I also hope she will have a supportive partner; it will make this journey less lonely.
It’s important to have good people around you, those who have your back. I feel blessed to have had great role models over the years. Courage, street smarts, discipline, commitment to the story, always growing the craft of visual story telling, are some of the important values I’ve learned. One regret I have is not thanking my mentors enough along the way.
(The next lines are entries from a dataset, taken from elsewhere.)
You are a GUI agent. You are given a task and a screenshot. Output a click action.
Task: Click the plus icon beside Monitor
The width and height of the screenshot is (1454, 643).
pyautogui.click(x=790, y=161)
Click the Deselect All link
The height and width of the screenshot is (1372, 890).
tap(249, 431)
We are only as good as the pictures we take and the ethics we observe and internalizing the advice given to us. Freelancers are often in it alone, for them it’s even more important to form a tight support group with a few trusted photo friends for support; to bounce ideas, get feedback, help in licensing images and to network. Like every industry, there are jerks and if you are seeing too many jerks, it’s time to broaden your circle, and seek a new circle.
Many photographers tend to feel pressured to get on a plane and travel halfway across the world to find compelling stories. But captivating, riveting stories can be found in our backyard if we open our eyes and hearts to see them. These are the stories that aren’t assigned but that we see as we leave our homes in the morning, or walk on the beach, or do our grocery shopping. These are the stories for which the most important skill is compassion and respect for the dignity of the subject. Building trust with those you want to photograph is a tool even more crucial than the type of lens or camera you use.
“Practice the art of stillness. One of my mentors, the late Howard Chapnick of Black Star, taught me to slow down to see more and avoid the superficial glance. When entering a situation where I will be photographing a person or an intimate situation I take a moment to look around, to be still. I want to be present and available. I want the individual to know that there is no place I’d rather be, that I am interested in them, their story, their plight. It not only has helped them to relax, as much as possible, but I feel more comfortable as well.”
In the field being a woman is a huge advantage but not in the workplace.
In conflict zones, fighters don’t perceive us as a threat and we can charm our way through security cordons. We also have an exclusive access to the private sphere of women.
But things toughen up in the workplace. Editors can be dismissive, male peers can elbow us out. My answer: stay away from the pack and get a unique angle. It’s a hit or miss but then you only miss out on a picture everybody else has.